Relatório aponta irregularidades e levanta debate sobre quase R$ 3 milhões em remunerações.
As contas da atual diretoria do Sindicato dos Médicos da Bahia (Sindimed-BA) foram rejeitadas nesta segunda-feira (2), durante assembleia da categoria.
A decisão foi tomada após a apresentação do relatório de prestação de contas, que apontou uma série de possíveis irregularidades na gestão financeira da entidade.
Entre os pontos destacados estão:
- Pagamento de remunerações fixas mensais com características salariais;
- Concessão de “jetons” — valores pagos pela participação em atividades administrativas;
- Existência de riscos tributários que podem impactar o patrimônio do sindicato.
Segundo os dados apresentados na assembleia, os valores destinados à remuneração da diretoria no período analisado se aproximam de R$ 3 milhões. O montante gerou amplo debate entre os médicos presentes, especialmente sobre a compatibilidade das despesas com a finalidade institucional do sindicato e com as regras previstas no estatuto.

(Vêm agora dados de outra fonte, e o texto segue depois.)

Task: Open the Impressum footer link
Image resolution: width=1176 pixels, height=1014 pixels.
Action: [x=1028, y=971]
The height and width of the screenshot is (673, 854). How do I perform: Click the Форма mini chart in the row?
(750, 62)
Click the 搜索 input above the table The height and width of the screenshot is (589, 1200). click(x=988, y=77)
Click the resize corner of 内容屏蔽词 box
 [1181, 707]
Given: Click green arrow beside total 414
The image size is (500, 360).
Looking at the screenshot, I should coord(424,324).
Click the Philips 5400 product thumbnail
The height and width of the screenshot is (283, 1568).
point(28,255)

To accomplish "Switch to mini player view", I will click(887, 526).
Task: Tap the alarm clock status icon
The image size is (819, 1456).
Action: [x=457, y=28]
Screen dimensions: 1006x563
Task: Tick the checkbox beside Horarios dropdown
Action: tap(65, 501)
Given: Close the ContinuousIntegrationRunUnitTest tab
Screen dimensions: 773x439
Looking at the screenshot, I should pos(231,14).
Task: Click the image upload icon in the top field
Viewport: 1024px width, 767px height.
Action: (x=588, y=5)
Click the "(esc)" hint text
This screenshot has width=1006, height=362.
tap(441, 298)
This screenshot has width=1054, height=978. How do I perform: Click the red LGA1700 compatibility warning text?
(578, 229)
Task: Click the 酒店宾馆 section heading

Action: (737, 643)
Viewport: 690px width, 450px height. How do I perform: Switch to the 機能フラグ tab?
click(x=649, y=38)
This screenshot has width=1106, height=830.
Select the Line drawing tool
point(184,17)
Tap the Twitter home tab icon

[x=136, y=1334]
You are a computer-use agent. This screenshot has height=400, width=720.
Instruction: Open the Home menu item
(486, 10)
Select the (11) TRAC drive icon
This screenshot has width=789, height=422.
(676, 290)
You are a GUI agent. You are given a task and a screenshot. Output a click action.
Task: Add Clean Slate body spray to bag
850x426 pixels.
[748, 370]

Também foi discutida a imunidade tributária das entidades sindicais, benefício que depende do cumprimento de exigências legais — como a proibição de distribuição de rendas a dirigentes. O descumprimento pode resultar na perda da imunidade e na cobrança de tributos retroativos.
Para Tiago Almeida, liderança do movimento Reconstruir o Sindimed, a rejeição das contas pode gerar consequências previstas no estatuto da entidade.
“Quando as contas são rejeitadas, isso traz consequências previstas no estatuto. Pode haver afastamento e os dirigentes podem ficar inelegíveis”, afirmou.